• **Task description**
Retype the lines from the one containing "The height and width of the screenshot is (753, 1350)." through the end of the records, both included, and omit the pictures from your answer.

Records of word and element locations
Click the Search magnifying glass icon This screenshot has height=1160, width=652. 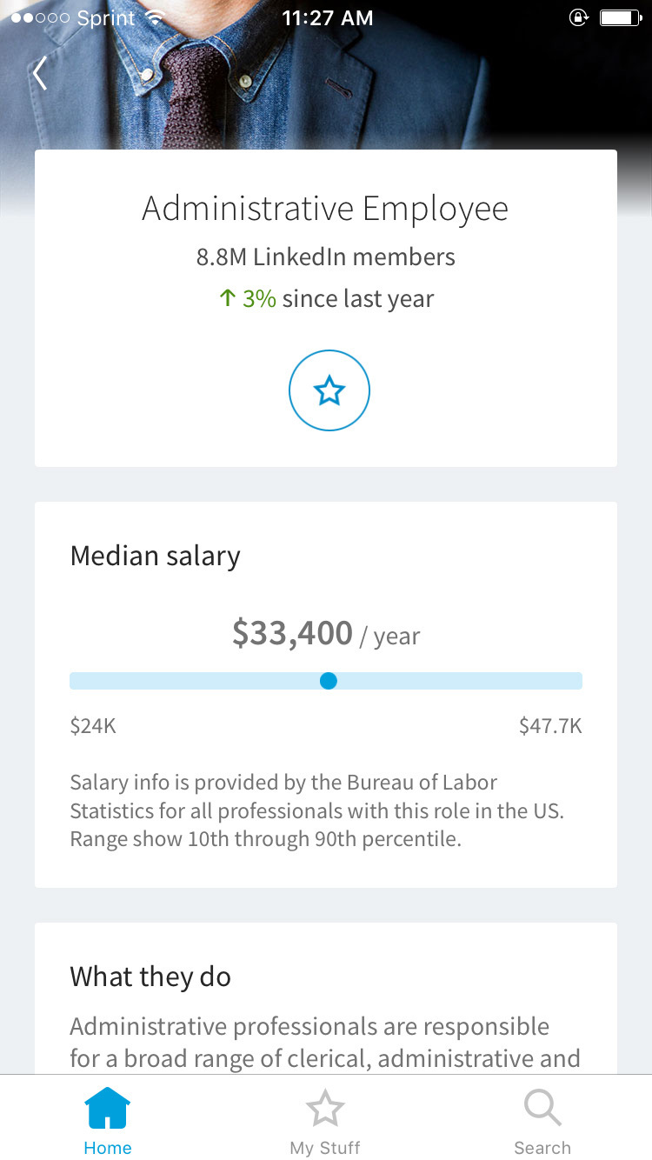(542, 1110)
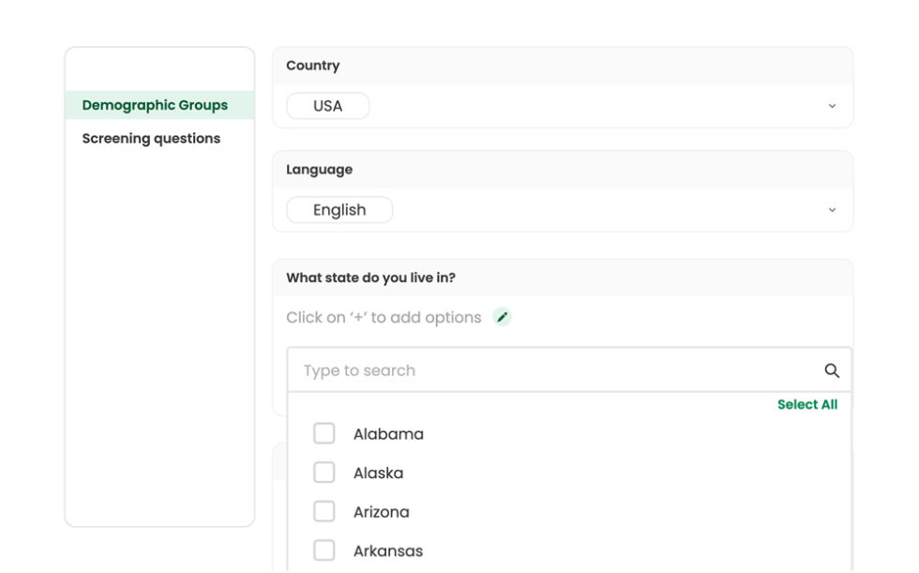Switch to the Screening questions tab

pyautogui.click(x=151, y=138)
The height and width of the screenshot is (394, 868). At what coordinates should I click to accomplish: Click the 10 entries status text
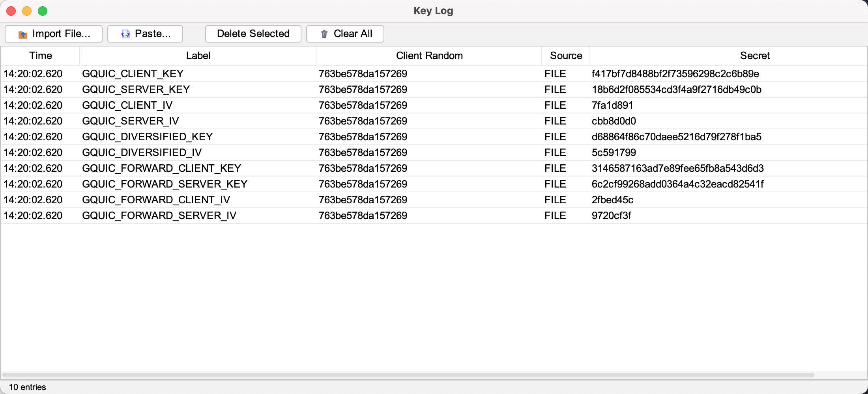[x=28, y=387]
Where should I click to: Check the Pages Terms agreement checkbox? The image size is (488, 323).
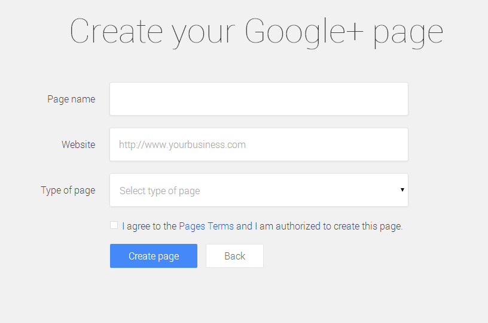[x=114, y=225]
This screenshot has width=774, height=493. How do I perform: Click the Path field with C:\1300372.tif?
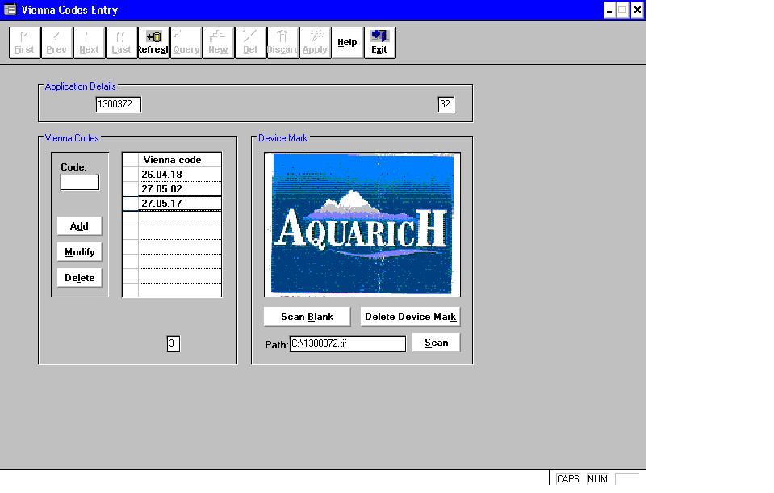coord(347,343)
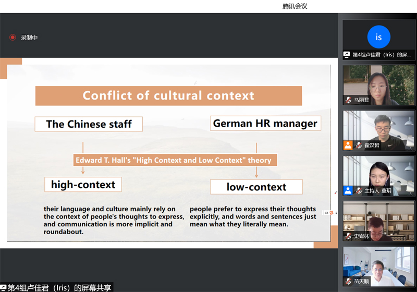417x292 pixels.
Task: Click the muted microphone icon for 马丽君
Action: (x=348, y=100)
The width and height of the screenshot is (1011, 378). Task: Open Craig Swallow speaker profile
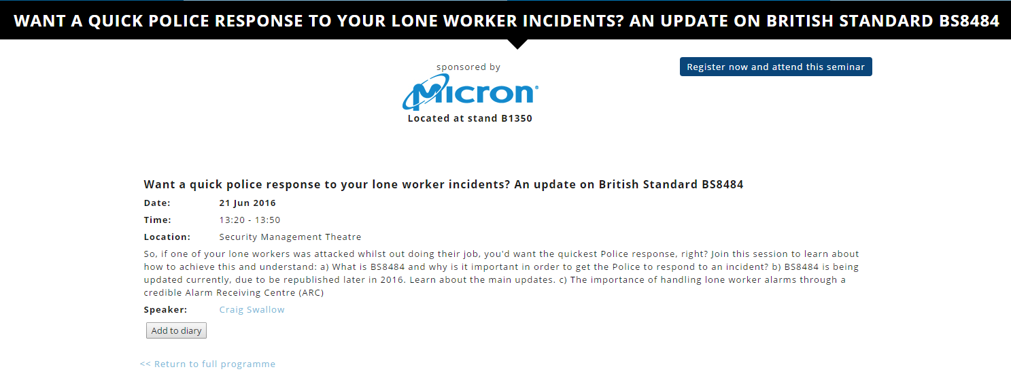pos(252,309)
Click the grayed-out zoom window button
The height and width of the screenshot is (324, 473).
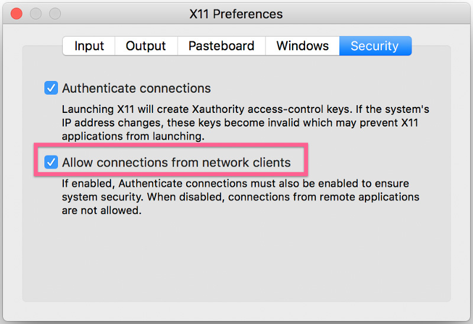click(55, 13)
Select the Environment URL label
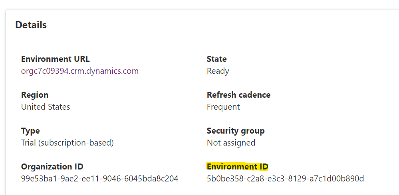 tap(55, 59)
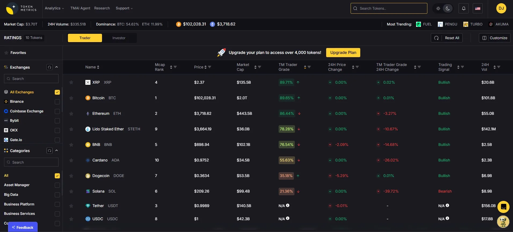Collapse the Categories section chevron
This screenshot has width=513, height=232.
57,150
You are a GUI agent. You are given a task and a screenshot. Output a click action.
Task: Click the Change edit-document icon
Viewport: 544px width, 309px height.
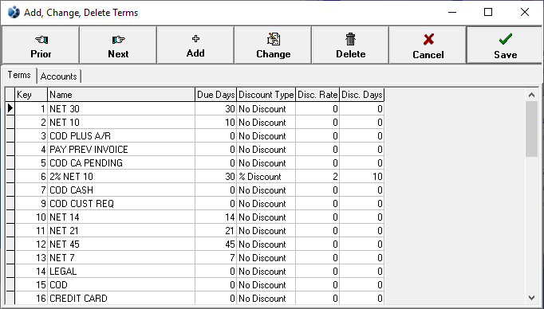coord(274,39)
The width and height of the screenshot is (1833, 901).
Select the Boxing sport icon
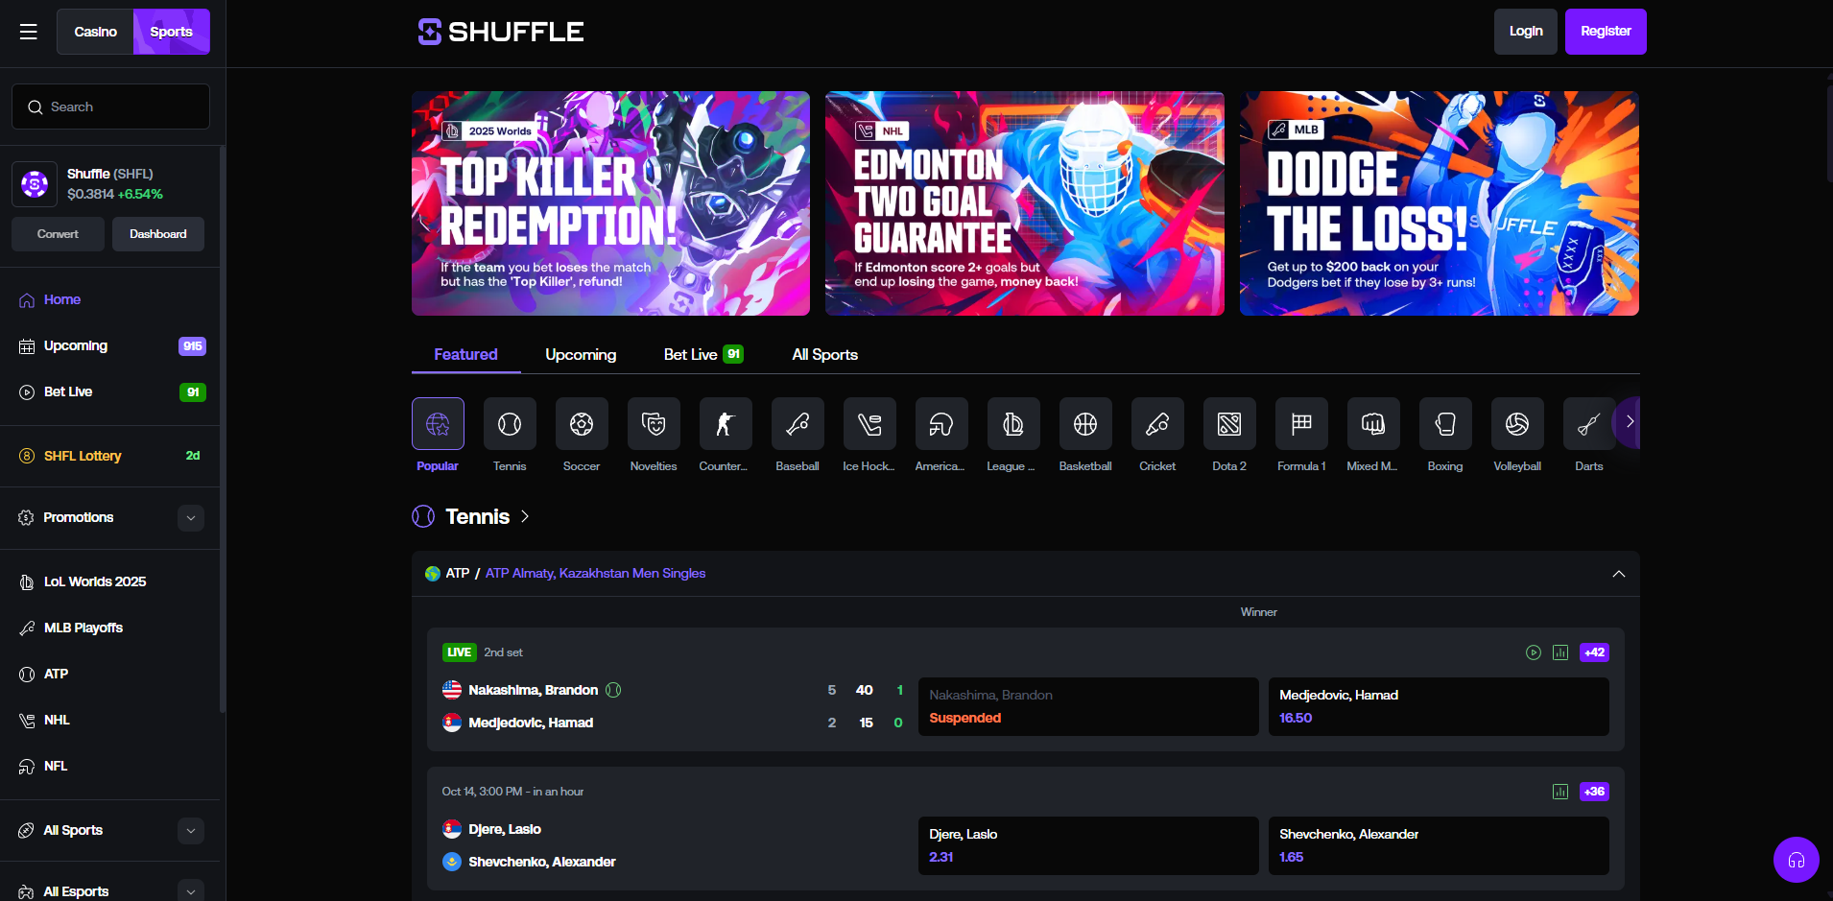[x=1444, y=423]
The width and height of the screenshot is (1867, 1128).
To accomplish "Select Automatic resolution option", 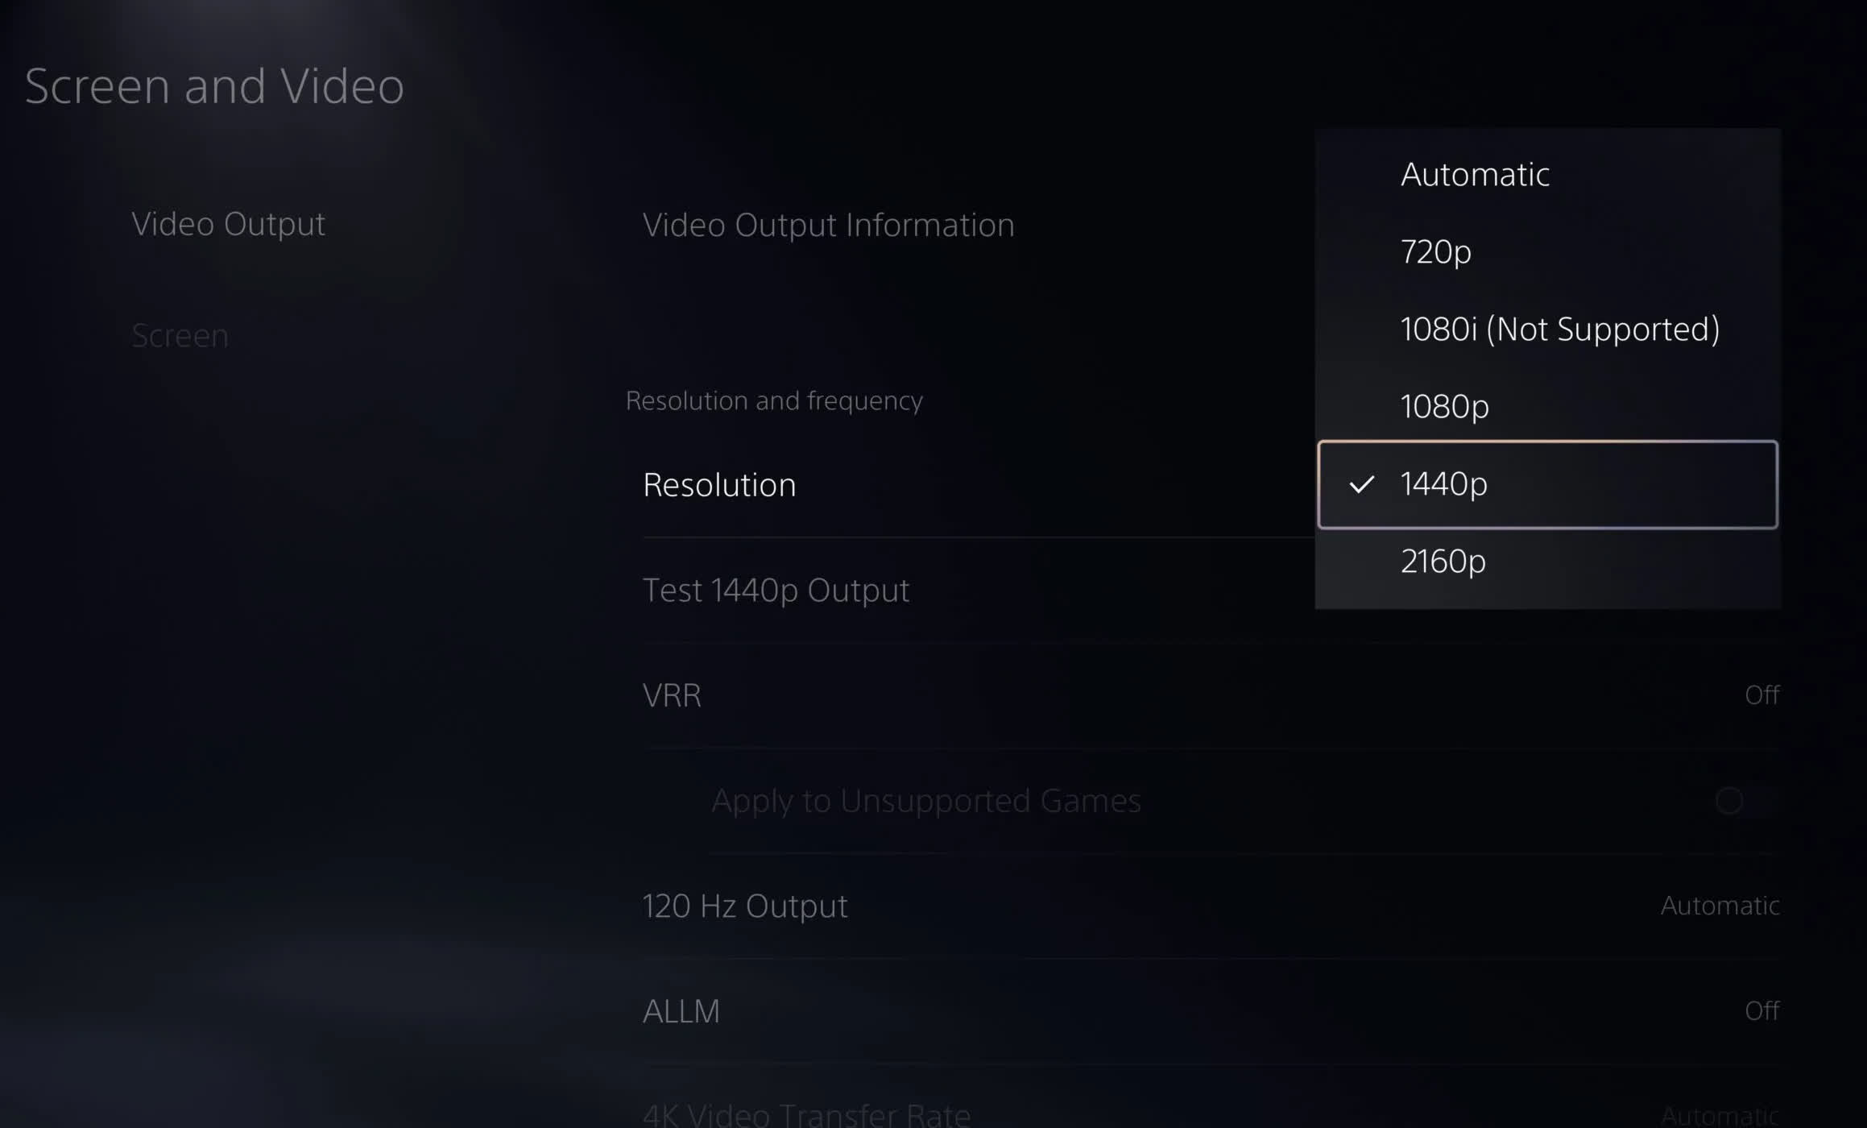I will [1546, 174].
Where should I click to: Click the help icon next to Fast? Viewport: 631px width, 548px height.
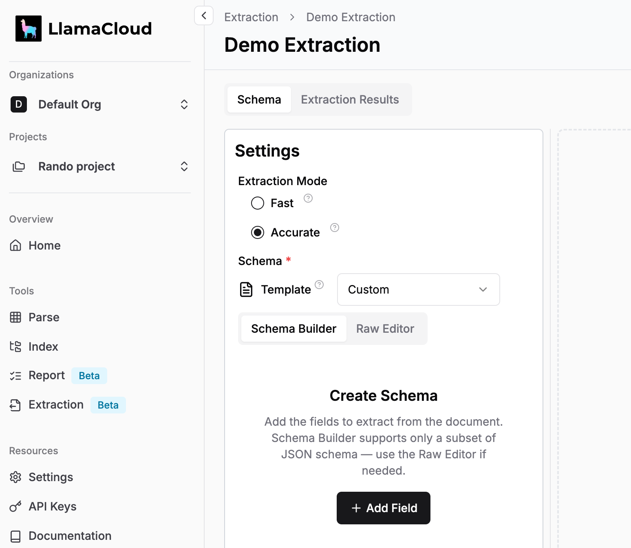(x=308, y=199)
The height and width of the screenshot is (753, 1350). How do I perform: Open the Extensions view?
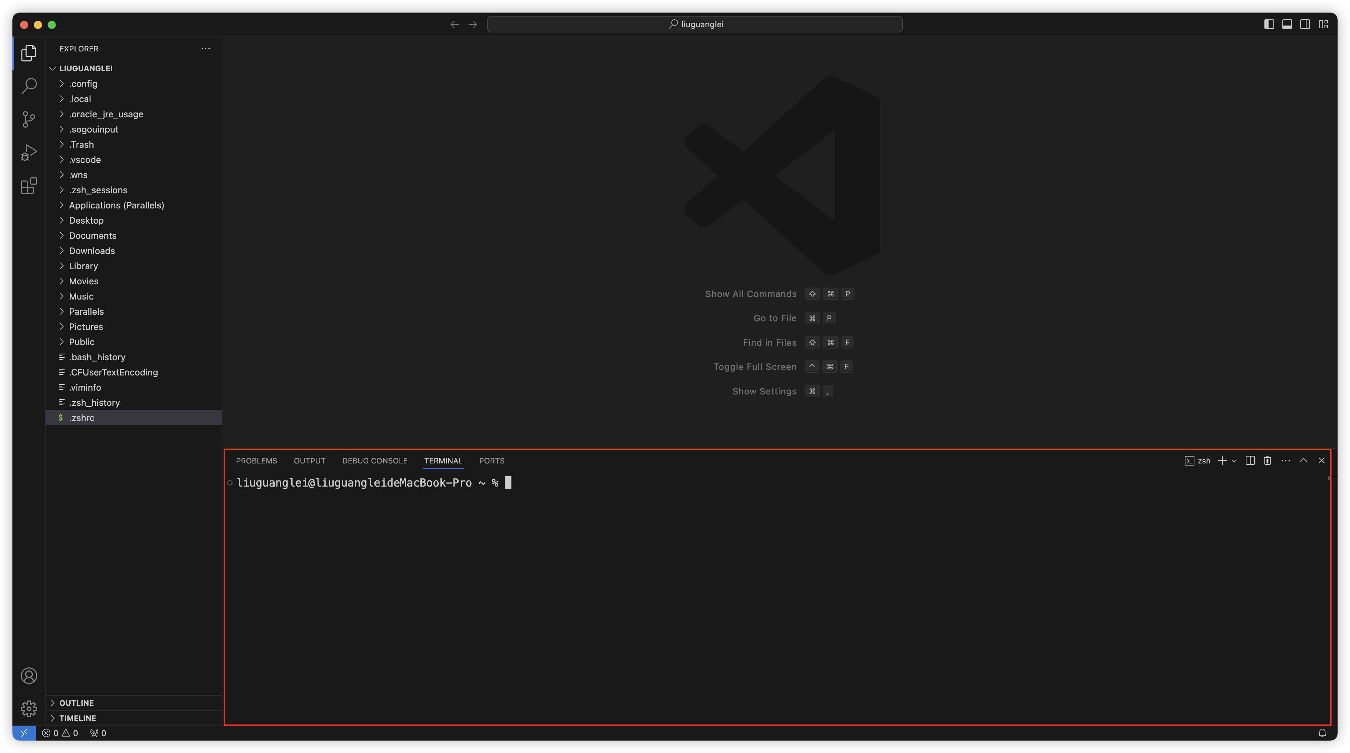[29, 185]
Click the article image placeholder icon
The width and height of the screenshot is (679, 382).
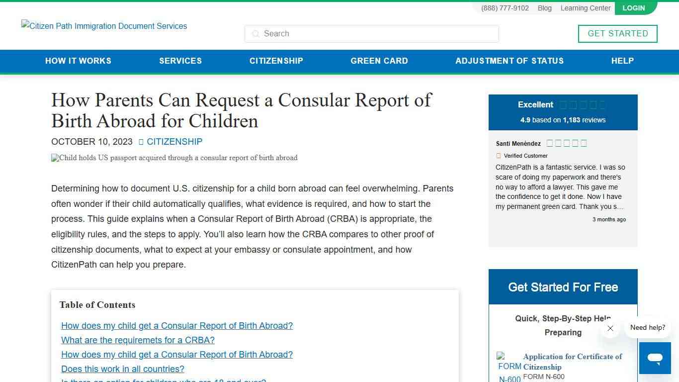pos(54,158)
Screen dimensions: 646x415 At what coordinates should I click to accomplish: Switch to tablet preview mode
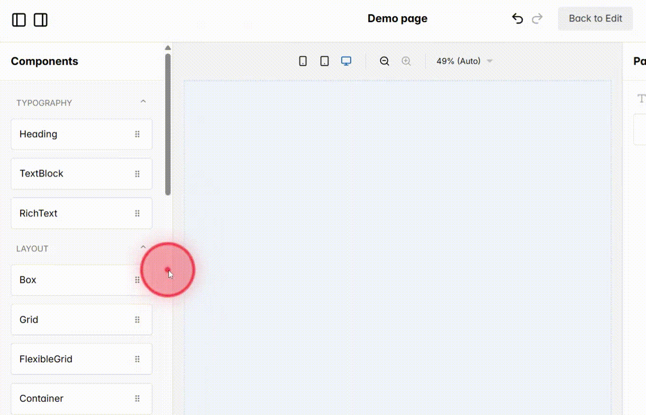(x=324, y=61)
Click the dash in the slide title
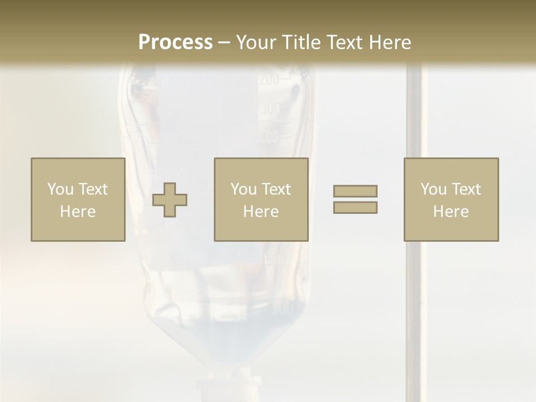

• **Expected output**
The height and width of the screenshot is (753, 1350). How do I perform: Open the Extensions view?
[29, 185]
Click the article image placeholder icon
The width and height of the screenshot is (679, 382).
pos(54,158)
Screen dimensions: 646x415 At what coordinates should I click to accomplish: Switch to tablet preview mode
(x=324, y=61)
Click the dash in the slide title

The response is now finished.